WHAT THE TASK ASKS
Search the material and gather each line with "Choose" in it.

══════════

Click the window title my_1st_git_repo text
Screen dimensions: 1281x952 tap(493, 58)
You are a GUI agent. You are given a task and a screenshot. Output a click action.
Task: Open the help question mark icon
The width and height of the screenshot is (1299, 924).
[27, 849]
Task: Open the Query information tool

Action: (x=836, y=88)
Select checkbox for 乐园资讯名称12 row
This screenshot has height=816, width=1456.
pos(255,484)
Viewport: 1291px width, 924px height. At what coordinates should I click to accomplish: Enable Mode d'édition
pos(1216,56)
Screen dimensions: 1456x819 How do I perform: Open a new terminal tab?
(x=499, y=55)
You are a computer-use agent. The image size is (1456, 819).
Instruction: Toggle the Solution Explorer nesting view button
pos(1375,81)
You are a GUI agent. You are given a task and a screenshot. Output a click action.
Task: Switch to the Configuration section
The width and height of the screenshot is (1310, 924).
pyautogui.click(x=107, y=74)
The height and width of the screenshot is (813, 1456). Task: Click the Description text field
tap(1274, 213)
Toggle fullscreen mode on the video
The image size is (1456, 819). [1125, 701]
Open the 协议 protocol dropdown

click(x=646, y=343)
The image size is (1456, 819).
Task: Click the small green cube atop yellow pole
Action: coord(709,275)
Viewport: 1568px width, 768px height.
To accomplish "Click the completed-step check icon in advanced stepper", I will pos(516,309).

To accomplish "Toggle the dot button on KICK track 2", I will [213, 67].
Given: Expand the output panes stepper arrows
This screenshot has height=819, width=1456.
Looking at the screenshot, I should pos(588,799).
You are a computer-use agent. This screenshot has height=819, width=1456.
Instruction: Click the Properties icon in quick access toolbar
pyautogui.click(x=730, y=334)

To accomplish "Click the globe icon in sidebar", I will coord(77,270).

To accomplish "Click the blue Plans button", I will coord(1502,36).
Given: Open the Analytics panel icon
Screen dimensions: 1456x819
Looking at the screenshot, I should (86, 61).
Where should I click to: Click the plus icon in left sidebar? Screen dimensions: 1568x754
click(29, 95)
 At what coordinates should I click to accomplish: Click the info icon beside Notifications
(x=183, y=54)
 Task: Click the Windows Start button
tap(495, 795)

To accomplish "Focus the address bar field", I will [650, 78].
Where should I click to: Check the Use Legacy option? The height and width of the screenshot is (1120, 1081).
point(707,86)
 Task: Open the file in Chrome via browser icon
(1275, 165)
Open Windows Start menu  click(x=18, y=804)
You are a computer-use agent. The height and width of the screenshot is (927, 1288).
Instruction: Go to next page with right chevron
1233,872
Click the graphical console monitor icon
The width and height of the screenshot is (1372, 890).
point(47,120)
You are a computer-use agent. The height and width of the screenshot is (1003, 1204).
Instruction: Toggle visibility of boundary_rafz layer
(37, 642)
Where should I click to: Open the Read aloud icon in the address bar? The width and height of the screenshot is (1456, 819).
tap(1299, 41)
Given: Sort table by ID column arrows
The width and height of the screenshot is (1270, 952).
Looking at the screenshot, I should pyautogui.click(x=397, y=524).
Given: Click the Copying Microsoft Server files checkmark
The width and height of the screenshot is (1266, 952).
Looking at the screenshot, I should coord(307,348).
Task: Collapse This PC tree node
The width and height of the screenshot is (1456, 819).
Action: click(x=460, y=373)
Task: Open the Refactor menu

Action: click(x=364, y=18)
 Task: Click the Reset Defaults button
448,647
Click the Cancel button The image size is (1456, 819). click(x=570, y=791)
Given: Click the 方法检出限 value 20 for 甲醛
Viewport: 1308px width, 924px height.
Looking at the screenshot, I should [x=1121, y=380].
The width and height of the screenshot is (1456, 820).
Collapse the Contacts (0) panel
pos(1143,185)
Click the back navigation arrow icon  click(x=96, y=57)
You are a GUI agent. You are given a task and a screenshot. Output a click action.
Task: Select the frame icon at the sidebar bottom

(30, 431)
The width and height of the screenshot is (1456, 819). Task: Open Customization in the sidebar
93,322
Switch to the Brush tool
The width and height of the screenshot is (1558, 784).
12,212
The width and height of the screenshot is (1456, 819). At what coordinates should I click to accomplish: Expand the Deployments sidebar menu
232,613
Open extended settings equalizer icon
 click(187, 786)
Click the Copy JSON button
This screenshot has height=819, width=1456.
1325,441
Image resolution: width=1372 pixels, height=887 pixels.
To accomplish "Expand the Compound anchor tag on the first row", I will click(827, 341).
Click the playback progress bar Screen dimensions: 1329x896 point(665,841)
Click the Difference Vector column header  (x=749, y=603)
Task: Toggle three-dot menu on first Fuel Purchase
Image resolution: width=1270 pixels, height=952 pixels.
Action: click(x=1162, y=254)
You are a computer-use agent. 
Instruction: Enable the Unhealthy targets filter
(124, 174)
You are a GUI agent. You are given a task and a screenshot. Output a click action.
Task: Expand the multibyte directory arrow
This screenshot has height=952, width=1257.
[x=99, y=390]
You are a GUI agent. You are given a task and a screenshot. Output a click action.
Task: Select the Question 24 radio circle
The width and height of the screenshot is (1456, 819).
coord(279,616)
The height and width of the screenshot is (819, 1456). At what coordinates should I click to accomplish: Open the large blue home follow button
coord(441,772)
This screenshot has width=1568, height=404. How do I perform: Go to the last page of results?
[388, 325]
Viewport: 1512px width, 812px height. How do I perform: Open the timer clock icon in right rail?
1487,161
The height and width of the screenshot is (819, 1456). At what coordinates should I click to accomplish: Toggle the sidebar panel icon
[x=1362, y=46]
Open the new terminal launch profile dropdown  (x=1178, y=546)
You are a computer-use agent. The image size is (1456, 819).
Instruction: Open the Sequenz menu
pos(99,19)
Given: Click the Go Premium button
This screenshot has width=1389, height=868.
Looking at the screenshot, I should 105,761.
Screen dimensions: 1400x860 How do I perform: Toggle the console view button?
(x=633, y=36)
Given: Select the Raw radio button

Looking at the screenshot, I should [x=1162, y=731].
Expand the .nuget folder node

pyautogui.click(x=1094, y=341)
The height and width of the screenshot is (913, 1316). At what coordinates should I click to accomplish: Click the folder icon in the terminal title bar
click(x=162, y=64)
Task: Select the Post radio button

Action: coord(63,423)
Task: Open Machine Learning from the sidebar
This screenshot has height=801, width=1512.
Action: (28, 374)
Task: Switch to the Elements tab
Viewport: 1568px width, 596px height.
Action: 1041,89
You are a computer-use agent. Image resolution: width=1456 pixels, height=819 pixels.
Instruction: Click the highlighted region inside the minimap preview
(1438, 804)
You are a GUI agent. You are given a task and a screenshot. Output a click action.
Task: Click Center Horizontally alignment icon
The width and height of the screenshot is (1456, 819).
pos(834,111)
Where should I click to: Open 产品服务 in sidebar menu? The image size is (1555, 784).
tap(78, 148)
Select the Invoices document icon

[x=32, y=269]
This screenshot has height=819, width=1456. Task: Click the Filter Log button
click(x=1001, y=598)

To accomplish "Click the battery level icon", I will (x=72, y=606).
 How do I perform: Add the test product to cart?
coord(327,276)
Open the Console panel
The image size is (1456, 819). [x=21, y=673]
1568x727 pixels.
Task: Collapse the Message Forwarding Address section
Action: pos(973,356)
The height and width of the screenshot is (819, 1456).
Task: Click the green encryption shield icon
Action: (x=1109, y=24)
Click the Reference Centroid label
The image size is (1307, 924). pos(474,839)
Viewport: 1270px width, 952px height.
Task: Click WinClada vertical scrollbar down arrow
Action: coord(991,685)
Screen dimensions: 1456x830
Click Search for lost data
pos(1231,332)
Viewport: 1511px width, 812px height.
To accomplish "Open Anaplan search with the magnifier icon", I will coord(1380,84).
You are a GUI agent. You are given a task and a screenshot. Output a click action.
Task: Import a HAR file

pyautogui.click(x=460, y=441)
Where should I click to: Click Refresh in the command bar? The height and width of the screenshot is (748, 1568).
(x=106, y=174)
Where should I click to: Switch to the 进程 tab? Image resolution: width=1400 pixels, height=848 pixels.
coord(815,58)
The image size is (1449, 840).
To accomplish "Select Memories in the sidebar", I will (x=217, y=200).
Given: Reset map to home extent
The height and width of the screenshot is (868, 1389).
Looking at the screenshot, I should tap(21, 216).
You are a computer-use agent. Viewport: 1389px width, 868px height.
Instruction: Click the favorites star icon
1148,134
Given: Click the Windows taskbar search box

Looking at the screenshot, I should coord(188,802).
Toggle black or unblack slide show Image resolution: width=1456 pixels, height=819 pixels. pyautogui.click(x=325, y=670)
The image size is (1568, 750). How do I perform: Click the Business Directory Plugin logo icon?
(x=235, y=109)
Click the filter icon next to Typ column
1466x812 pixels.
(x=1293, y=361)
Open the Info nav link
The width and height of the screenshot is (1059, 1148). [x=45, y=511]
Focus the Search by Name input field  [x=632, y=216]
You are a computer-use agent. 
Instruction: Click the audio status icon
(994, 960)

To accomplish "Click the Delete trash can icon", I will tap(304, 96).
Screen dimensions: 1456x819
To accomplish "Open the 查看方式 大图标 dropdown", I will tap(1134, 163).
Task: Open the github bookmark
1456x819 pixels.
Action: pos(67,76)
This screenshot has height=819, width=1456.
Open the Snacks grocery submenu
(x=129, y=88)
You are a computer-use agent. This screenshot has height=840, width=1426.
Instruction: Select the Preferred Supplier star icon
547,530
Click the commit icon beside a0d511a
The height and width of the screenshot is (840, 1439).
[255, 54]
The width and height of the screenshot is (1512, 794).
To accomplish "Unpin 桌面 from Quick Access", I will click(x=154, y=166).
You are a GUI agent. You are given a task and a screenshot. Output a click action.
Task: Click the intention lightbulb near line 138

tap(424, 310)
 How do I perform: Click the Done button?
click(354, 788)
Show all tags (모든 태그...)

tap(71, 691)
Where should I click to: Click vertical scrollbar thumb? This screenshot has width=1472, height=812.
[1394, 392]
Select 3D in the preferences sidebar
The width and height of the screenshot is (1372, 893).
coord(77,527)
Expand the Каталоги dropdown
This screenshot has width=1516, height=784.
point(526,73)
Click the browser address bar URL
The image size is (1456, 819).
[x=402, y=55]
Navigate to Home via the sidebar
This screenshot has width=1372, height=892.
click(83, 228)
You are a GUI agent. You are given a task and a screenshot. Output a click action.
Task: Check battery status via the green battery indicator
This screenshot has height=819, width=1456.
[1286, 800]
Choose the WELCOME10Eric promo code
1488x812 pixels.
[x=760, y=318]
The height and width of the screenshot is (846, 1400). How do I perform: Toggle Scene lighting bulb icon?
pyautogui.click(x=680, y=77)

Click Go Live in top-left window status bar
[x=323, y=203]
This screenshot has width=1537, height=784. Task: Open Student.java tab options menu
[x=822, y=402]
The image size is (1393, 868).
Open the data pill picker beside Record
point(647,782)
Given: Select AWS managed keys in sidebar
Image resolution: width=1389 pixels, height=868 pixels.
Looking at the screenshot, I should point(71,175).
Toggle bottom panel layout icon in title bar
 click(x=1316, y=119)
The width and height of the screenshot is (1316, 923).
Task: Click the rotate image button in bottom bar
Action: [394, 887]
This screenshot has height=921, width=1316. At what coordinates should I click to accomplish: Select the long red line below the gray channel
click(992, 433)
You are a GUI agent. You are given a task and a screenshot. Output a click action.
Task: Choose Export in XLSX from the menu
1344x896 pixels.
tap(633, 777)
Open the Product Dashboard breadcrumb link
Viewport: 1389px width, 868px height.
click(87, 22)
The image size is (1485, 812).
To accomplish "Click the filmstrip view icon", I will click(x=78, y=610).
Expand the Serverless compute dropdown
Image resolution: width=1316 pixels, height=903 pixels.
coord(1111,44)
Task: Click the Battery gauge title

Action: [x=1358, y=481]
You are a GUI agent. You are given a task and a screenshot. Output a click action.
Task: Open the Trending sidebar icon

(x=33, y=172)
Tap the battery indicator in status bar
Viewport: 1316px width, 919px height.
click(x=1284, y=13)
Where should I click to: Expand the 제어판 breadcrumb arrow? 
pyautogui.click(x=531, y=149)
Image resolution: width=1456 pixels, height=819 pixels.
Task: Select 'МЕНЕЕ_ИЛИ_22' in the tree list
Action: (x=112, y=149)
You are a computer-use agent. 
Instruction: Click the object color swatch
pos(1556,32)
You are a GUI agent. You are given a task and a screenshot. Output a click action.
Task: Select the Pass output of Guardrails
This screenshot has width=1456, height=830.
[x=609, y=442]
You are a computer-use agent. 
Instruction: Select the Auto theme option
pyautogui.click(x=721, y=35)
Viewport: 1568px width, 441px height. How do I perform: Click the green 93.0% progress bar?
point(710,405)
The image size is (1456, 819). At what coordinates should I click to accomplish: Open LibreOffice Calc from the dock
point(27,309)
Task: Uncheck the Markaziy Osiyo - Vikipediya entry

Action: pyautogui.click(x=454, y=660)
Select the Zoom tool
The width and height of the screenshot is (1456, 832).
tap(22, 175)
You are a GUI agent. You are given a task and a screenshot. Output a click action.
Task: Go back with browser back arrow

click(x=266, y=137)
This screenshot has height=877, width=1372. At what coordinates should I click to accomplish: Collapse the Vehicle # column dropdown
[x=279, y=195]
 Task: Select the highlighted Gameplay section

══════════

TASK ANSWER
Choose the WELCOME10Eric promo code
Task: Choose Export in XLSX from the menu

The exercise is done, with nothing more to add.